3 comments

[ 3.8 ms ] story [ 29.9 ms ] thread
NixOS + Flakes turns your entire operating system into a folder of .nix files. That folder is a git repo. Give Claude Code access to that repo and it can manage everything — packages, services, hardware config, shell, bootloader. I've been calling this ClaudeOS: an operating system entirely managed by Claude Code.

I'm not a developer. My background is data science and finance. Six months ago I couldn't tell you what a Nix derivation was.

I started because I wanted Claude Code to manage my system, not just my code. Tried it on Ubuntu first and it was a disaster — Claude would edit .bashrc and break my shell, install packages that conflicted with each other, no way to undo any of it cleanly. A friend mentioned NixOS, I installed it on my Framework laptop, and within a week I realized this is what AI-assisted system management should look like. Claude edits a .nix file, I rebuild, if it breaks I roll back in one command. No more "what did the AI just do to my system?"

It snowballed from there. ~470 commits later I'm running 7 machines off this config — my Framework 16 dev workstation, a ThinkPad, and a bunch of business laptops for people who've never opened a terminal. Two profiles: a "tech" profile with 350+ packages and a full AI toolchain (Claude Code, Cursor, local speech-to-text), and a "business" profile with ~40 curated packages for office use. Adding a new machine is three lines in flake.nix.

Some things I built along the way:

A script that spins up Claude Code in a sandboxed git worktree with bubblewrap + seccomp so it can work autonomously in the background. It runs in a tmux session and loops with fresh context up to 5 times. I use it for overnight refactoring.

Custom NixOS installer ISOs — I ship a USB stick to someone, they plug it in, and they get a working system with Claude Code pre-configured as their "sysadmin." They ask Claude to install software, Claude edits the config, they rebuild. I manage their machines remotely via git push.

CI/CD with BATS tests, ShellCheck, security scanning. A two-branch model where personal (my dev branch) auto-syncs to master via CI with path sanitization so nothing personal leaks to the public repo.

The core insight: NixOS is the only OS I've used where AI can't permanently break anything. Declarative config means Claude always knows the exact system state. Atomic upgrades mean every rebuild either succeeds completely or doesn't happen. If something goes wrong, I pick the previous generation from the boot menu. I've bricked my system maybe 15 times and recovered in under a minute every time.

What still sucks: the Nix learning curve is real even with AI. Claude writes non-idiomatic Nix all the time and I can't always tell. Flake lock updates break things in ways that take hours to debug. Error messages are famously terrible. And NixOS is not for everyone — it's a tradeoff between upfront complexity and long-term reliability.
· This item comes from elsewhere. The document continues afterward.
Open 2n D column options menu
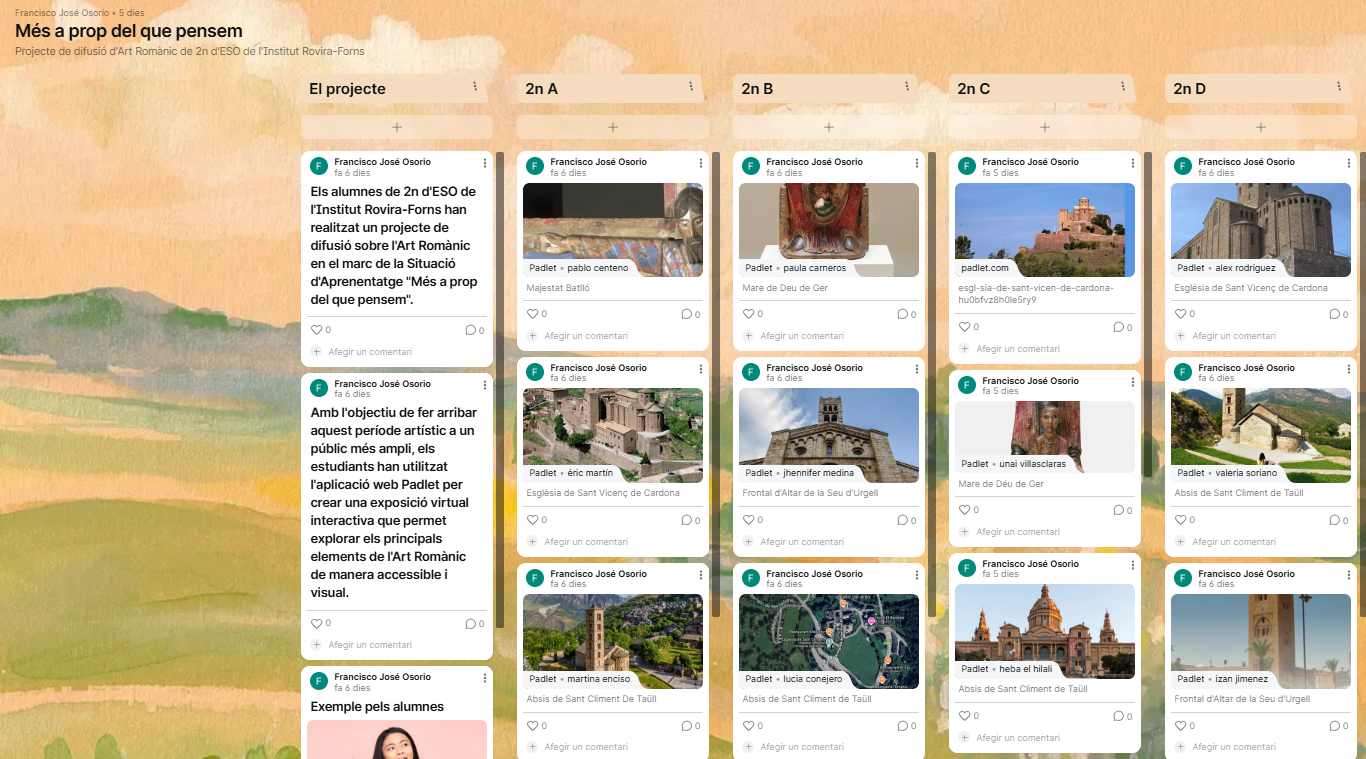The height and width of the screenshot is (759, 1366). pyautogui.click(x=1339, y=88)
Is anyone else doing something like this? Not just using AI to write code, but to manage and evolve their actual operating system?

Repo: https://github.com/jacopone/nixos-config

How do you manage secrets in this setup? Are they injected at build time? Or does it require some manual setup by the user once the system is up and running?
I don't know how OP manages their secrets, but I am running NixOs and am letting 1Password manage all my secrets. 1Password can manage SSH agents, can inject environment variables and manage passwords/keys in the browser. All I need to do when I setup a new machine with NixOS is connect my 1Password to its account manually, after that it's all automated.